We then make the mistake of believing that what we have actually created by our thinking is true reality.
We then then alienated - either we assume that the things out-there are real and our inner life a subjective illusion (i.e. mainstream modern 'scientist' materialism); or, sometimes, that the inner me is real and the outside world an illusion, a creation of the mind (i.e. idealism or solipsism).
Alienation is an intolerable situation - so we seek escape in trying to stop our awareness of the consequences of thinking - by various means: we can try and stop thinking, perhaps by intoxication or ultimately by death; stop ourselves being aware of the alienated consequences of thinking, by distraction (compulsive socialising, mass media, novelty etc).

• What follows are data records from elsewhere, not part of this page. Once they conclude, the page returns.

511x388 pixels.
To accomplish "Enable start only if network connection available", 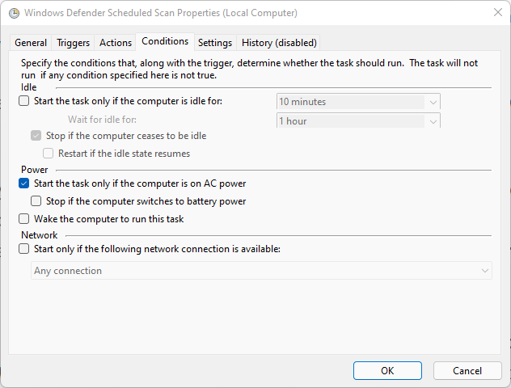I will 23,249.
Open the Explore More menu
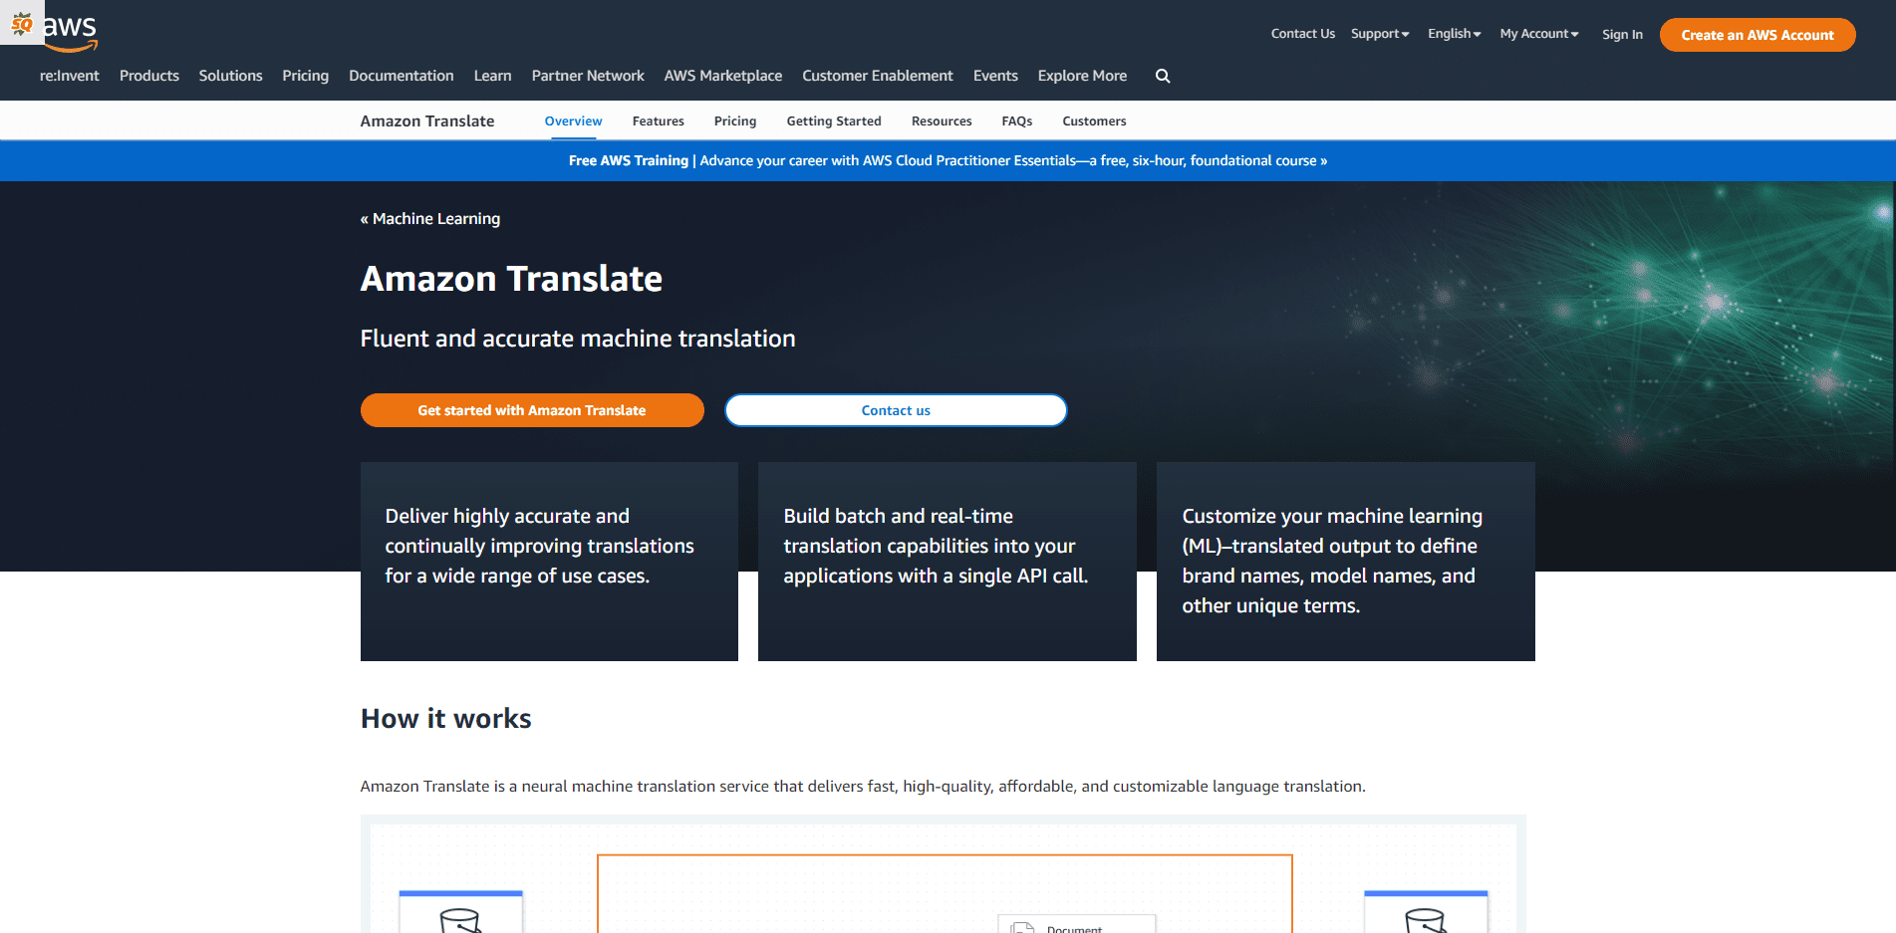This screenshot has height=933, width=1896. (x=1082, y=76)
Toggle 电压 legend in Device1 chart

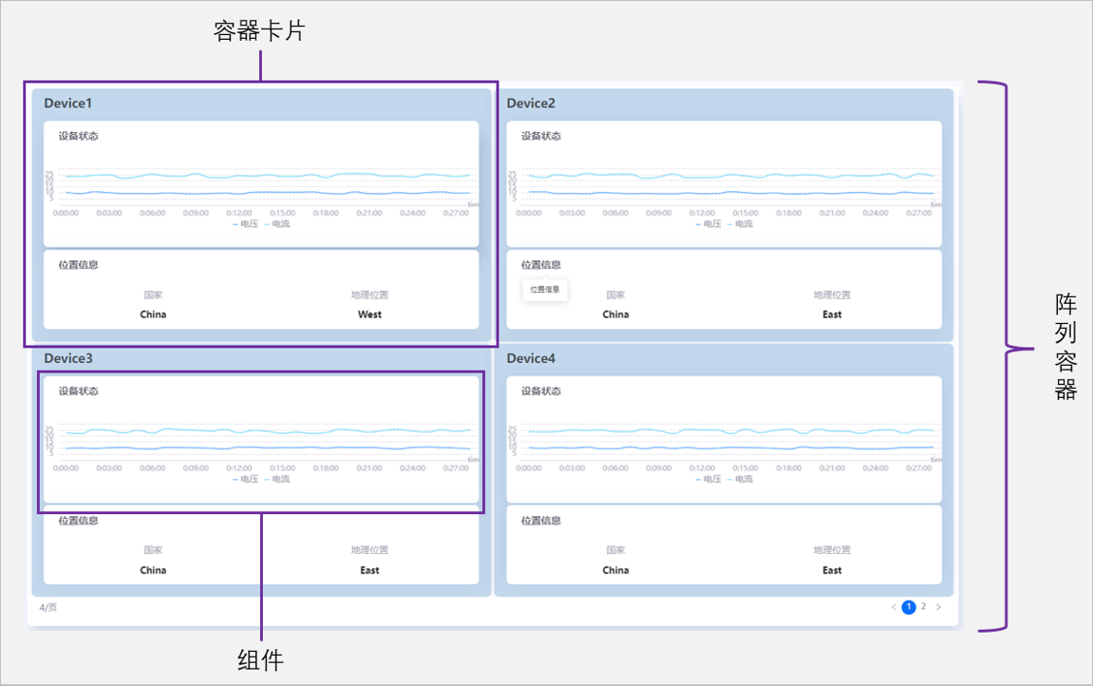pyautogui.click(x=245, y=224)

Sometimes, occasionally, someone confronts alienation - and tries to solve it.
And it can be solved, indeed it is solved - if we allow it. Because what thinking takes-away, thinking can also restore...

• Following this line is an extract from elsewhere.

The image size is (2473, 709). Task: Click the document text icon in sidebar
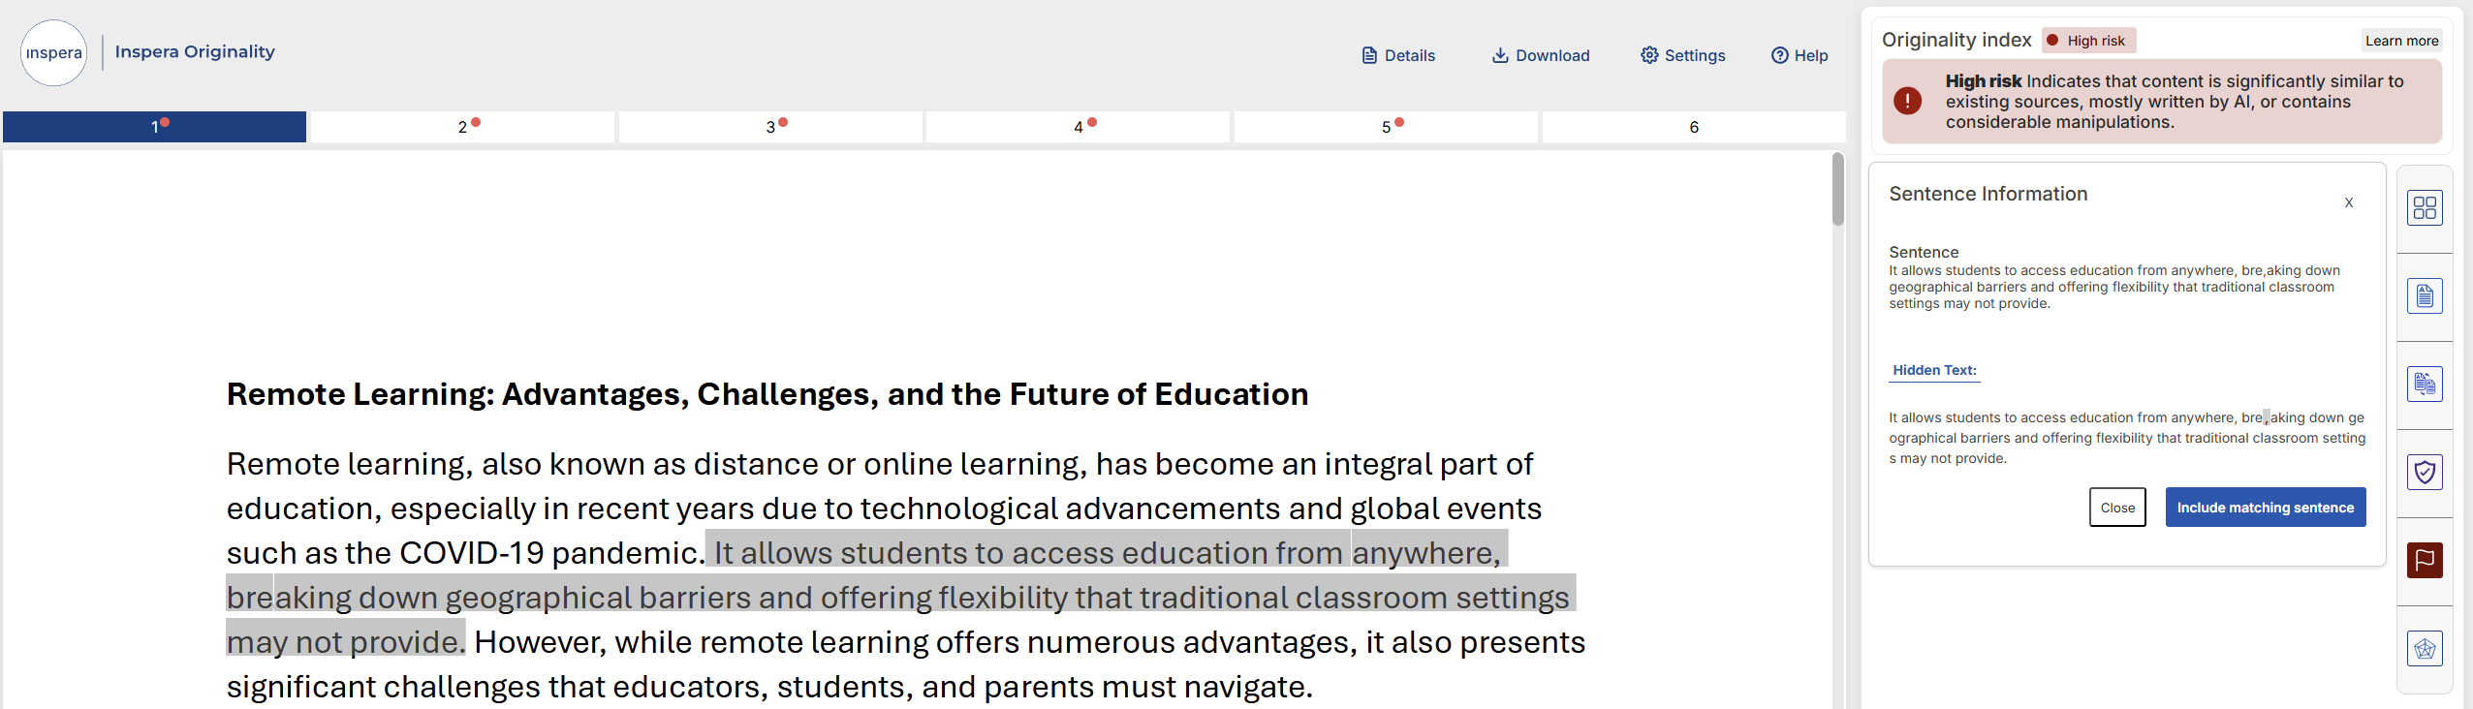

Thinking breaks the world into out-there and in-here; and then recombines the two into more thinking. That is, indeed, what most of our thinking is.
If we stop supposing that the splitting caused by thinking represents reality; and instead suppose that the recombined outer-inner world of our actual thoughts is actually a restoration of the wholeness of the world - then the problem of alienation is solved.

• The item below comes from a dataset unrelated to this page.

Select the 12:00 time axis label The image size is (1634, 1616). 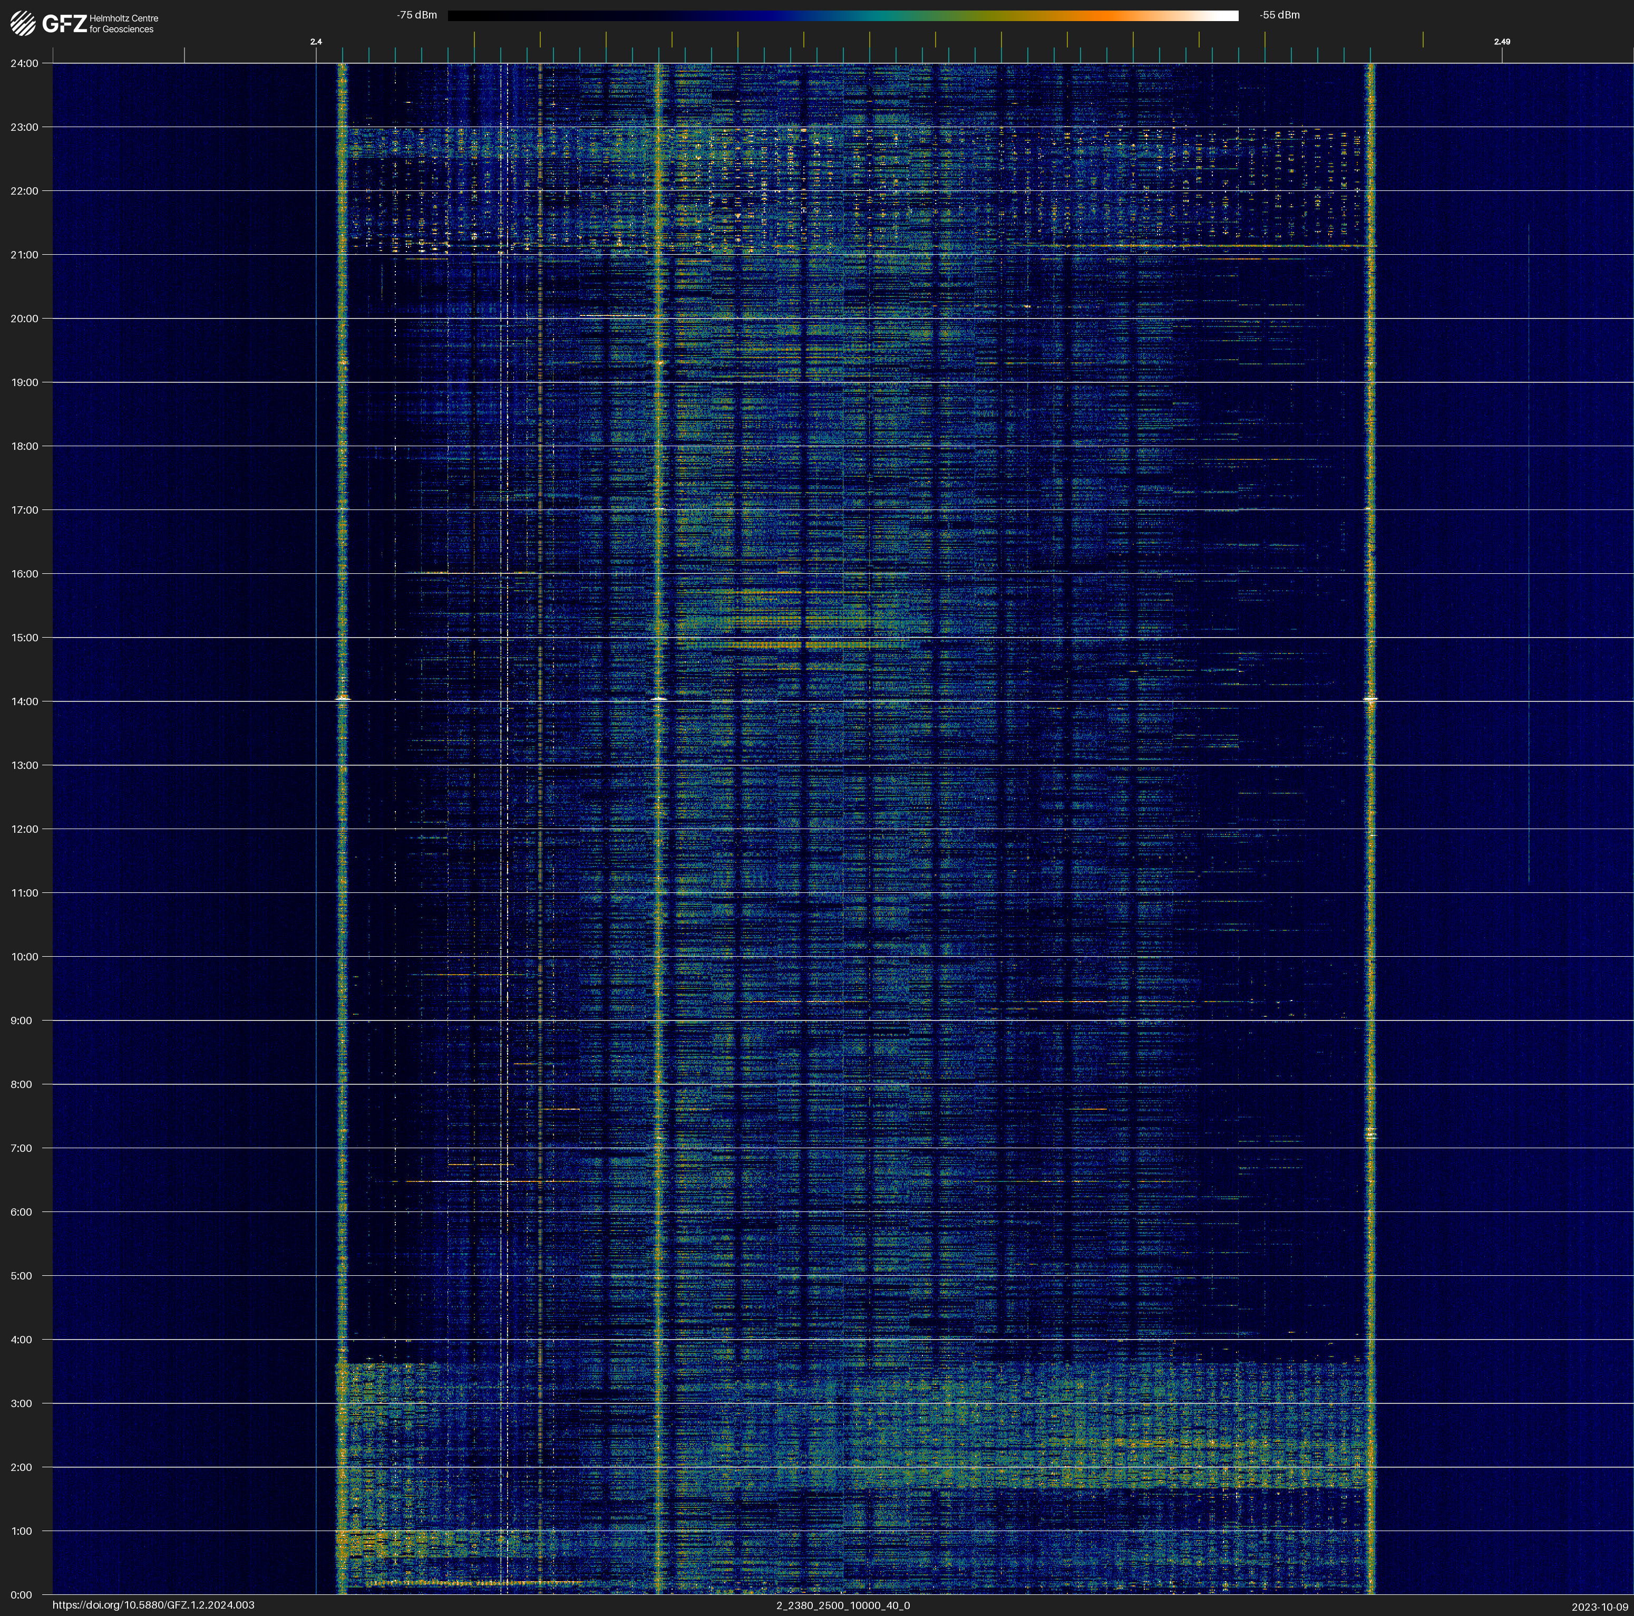(25, 829)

What this entails is that primary reality is in thinking.
Primary reality is not 'out there' - it is in thinking. Thinking is what re-combines reality into unity - it is both objective (out-there) and subjective (in-here) - thinking is the whole-thing.
Thinking is therefore the real world - and as such it is not merely-subjective but thinking is instead objective and universal.
Ultimately, it implies that human thinking is part of the divine plan- that our actual thinking (yours and mine) is potentially a co-creation of reality...
(Potentially because our minds are typically clogged with false thinking, pseudo-thinking, self-contradicting-thinking, automatic 'mental processes' into which we are trained and duped... the purpose is to think properly, do by aiming-at-it deliberately what we were intended to do spontaneously but have self-sabotaged.)
At any rate - the answer to alienation is in our own hand - or rather in our own minds; and at some level and however imperfectly we already do it. It is a matter of recognising, becoming more aware of, clarifying, strengthening making habitual what we already spontaneously are doing.
(Note - the above is a re-explanation of Rudolf Steiner's primary insight found in his early philosophical books - leading-up-to The Philosophy of Freedom - 1894.)